ID: 639809 • Letter: C

Question

Consider the following (Microsoft-sanctioned) code:

<% using (Html.Form<HomeController>(action=>action.Index())) { %>

    <input type="text" id="search" />

    <input type="button" value="Submit" />

<% } %>
The using statement has but one purpose here: to add a </form> tag to the end of the generated HTML.

This feels dirty to me, for what I hope are obvious reasons:

It's not using's raison d'etre.
It deliberately causes side-effects.
It's not intuitive that Html.Form would implement IDisposable.
The using statement is not actually required, but Html.Form will break without it (unless you emit </form> yourself, which kinda misses the whole point).
This is not the only abuse that people have heaped onto the using pattern.

The question is, is there a viable alternative that provides the same stylistic/readability benefits as using, without making you feel like taking a shower afterwards?

Explanation / Answer

No, not in .NET currently.

using (by design) is the only thing that's guaranteed to have that sort of deterministic two-part execution that you can actually work with. (lock does too, but it doesn't expose anything you can hook into - and would be dirtier)

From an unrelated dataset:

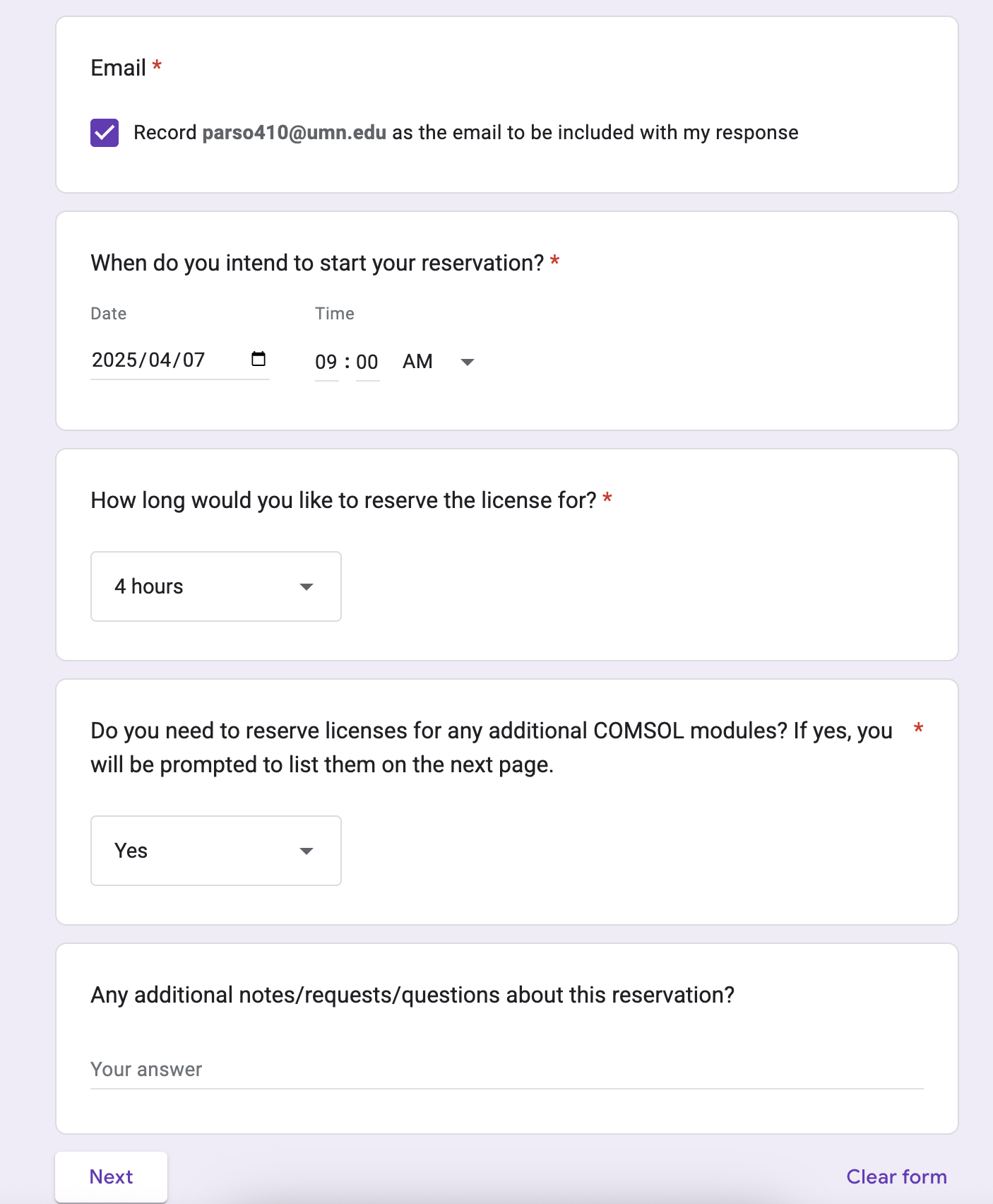Open the calendar date picker icon
This screenshot has width=993, height=1204.
(258, 359)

AoP solutions can maybe help, but I've not seen any that work well at the sub-function level, let alone in html templates.

There's the option of passing an anonymous delegate into a function (which then executes the lambda and disposes of the resource), but that's ugly:

Using.Transaction(new Resource(), ()=>{
Foo();
Bar();
});
And it has some limitations:

The compiler won't enforce that the resource is a previously undeclared resource like using blocks do.
You can't exit the lambda unconventionally like you can a using block (via return, break, continue, yield, goto)
(though the yield case is a known language bug and the other non-return cases are highly distasteful)
You can't access ref/out params from the lambda.
You can't use unsafe code in the lambda.
You can't "chain" the using blocks nicely.
Most of these can be circumvented by using named methods rather than anonymous, but that leads to its own problems.